── Seitenauszug ──

Beduinen gegen die Zentralregierung
Der Sinai grenzt an den strategisch und wirtschaftlich wichtigen Suezkanal - Öl und Gas aus den Golfstaaten werden über diesen Weg nach Norden transportiert. Drei Kriege haben Israel und Ägypten zwischen 1956 und 1973 um die Sinai-Halbinsel geführt. Seit dem Camp-David-Abkommen von 1978/79 zwischen Israels Ministerpräsident Menachem Begin und Ägyptens Präsident Anwar as-Sadat kontrolliert Ägypten die Wüstenregion.
Doch die Beduinen haben traditionell ihre eigenen Strukturen. Für viele wurde Schmuggel zu einer wichtigen Einnahmequelle: Drogen, Waffen und Lebensmittel werden vor allem in den von Israel isolierten Gaza-Streifen transportiert. Mitunter sorgt dies für ein angespanntes Verhältnis zur Zentralregierung in Kairo.
Repressionen gegen moderate Islamisten
Während der langjährige Machthaber Husni Mubarak es noch verstand - auch gemeinsam mit Israel - halbwegs für Ordnung und Sicherheit auf der dünnbesiedelten Halbinsel zu sorgen, entstand nach dessen Sturz im Jahr 2011 ein Machtvakuum. Nachdem im Mai 2013 erneut Sicherheitskräfte in der Nähe von al-Arisch entführt wurden, wurde der Sinai für Mubaraks Nachfolger Mohammed Mursi zur Achillesferse: Das ägyptische Militär warf ihm vor, er gehe zu wenig gegen die islamistische Hamas aus dem Gaza-Streifen vor, weil sie ideologisch seiner Muslimbruderschaft nahestehe. Was folgte, ist Geschichte: Das Militär nutzte die antiislamistische Stimmung in der ägyptischen Bevölkerung und setze Mursi ab.

───
── Datenteil ──

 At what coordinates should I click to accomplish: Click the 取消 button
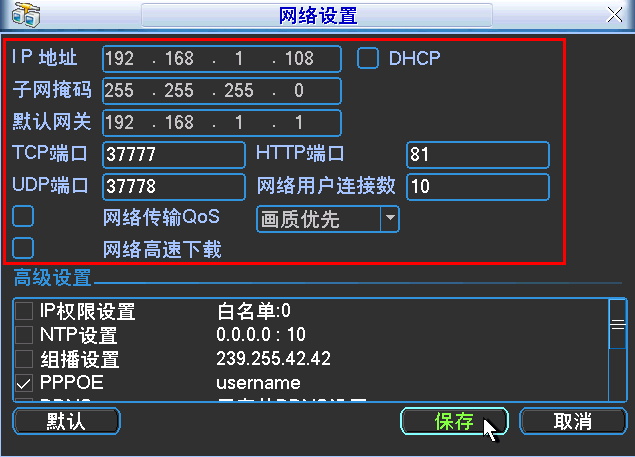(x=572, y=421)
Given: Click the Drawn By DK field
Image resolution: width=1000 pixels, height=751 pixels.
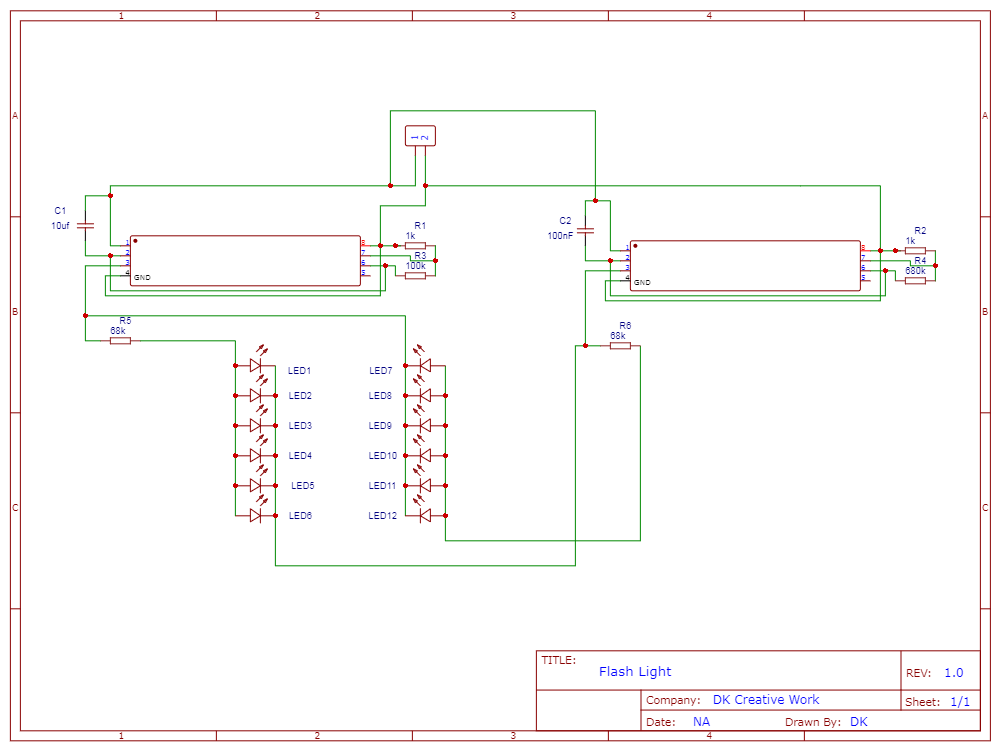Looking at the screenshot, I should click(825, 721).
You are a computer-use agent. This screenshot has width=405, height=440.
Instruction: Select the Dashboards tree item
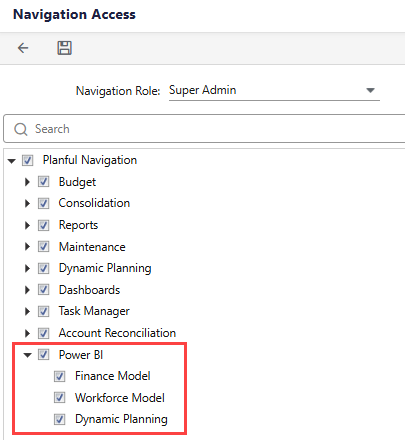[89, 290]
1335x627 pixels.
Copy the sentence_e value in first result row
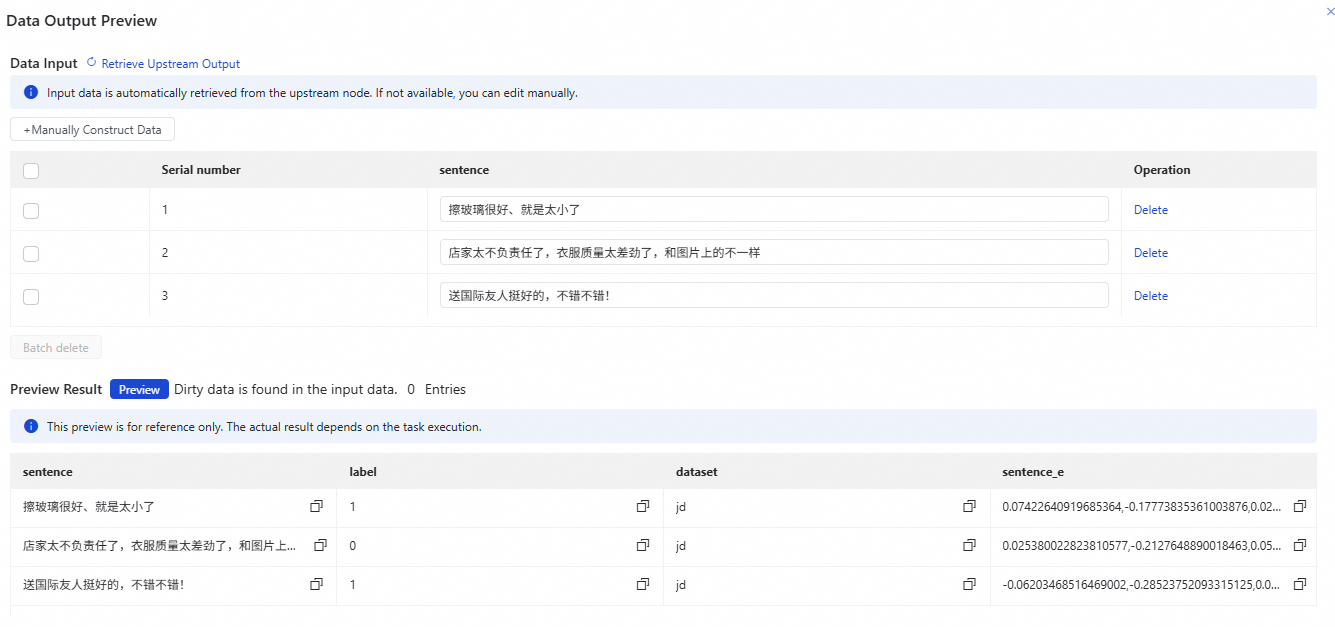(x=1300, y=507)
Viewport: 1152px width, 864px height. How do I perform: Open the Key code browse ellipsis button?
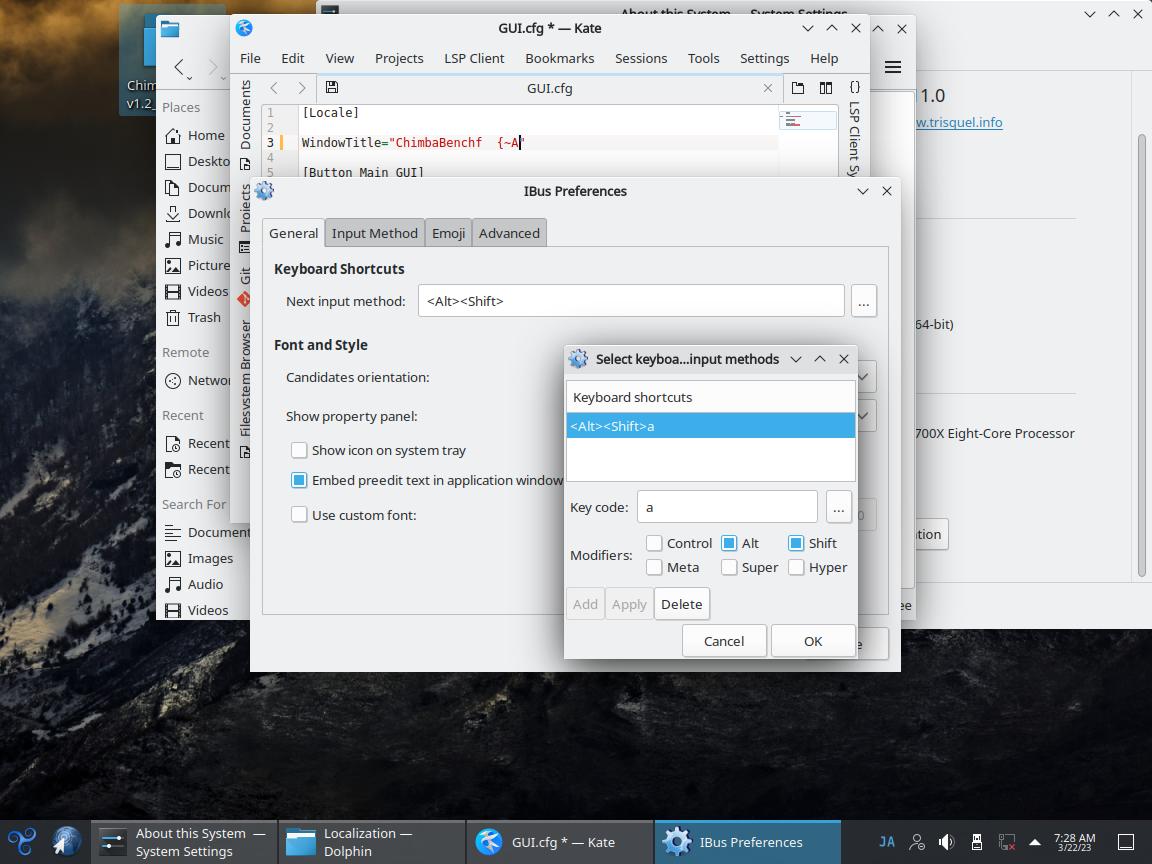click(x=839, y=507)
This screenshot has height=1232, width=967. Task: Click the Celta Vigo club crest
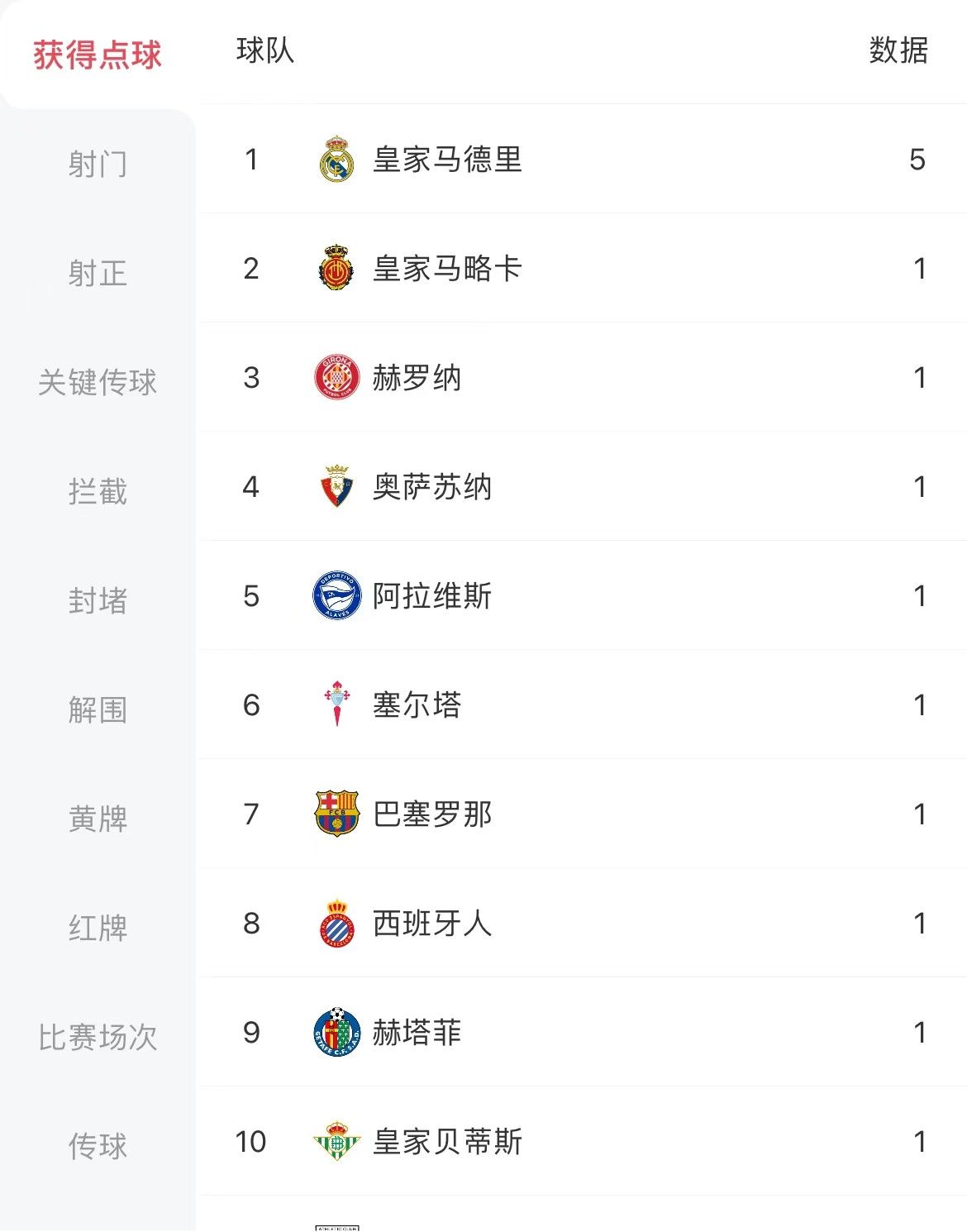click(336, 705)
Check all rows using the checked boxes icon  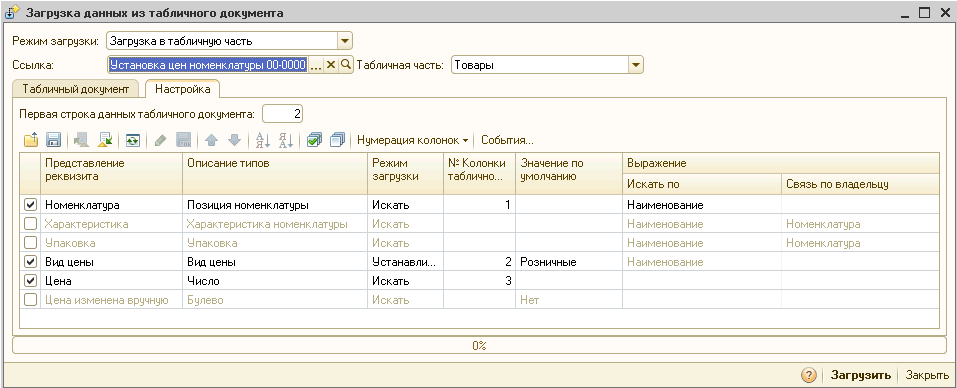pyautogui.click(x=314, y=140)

───

Aufgabenstellung ::
Nenne das Abkommen, seit dem Ägypten laut dem Seitenauszug über den Sinai die Wüstenregion kontrolliert. Die Zeilen sind vom Seitenauszug unabhängiges Material.

Ergebnis ::
Das Camp-David-Abkommen von 1978/79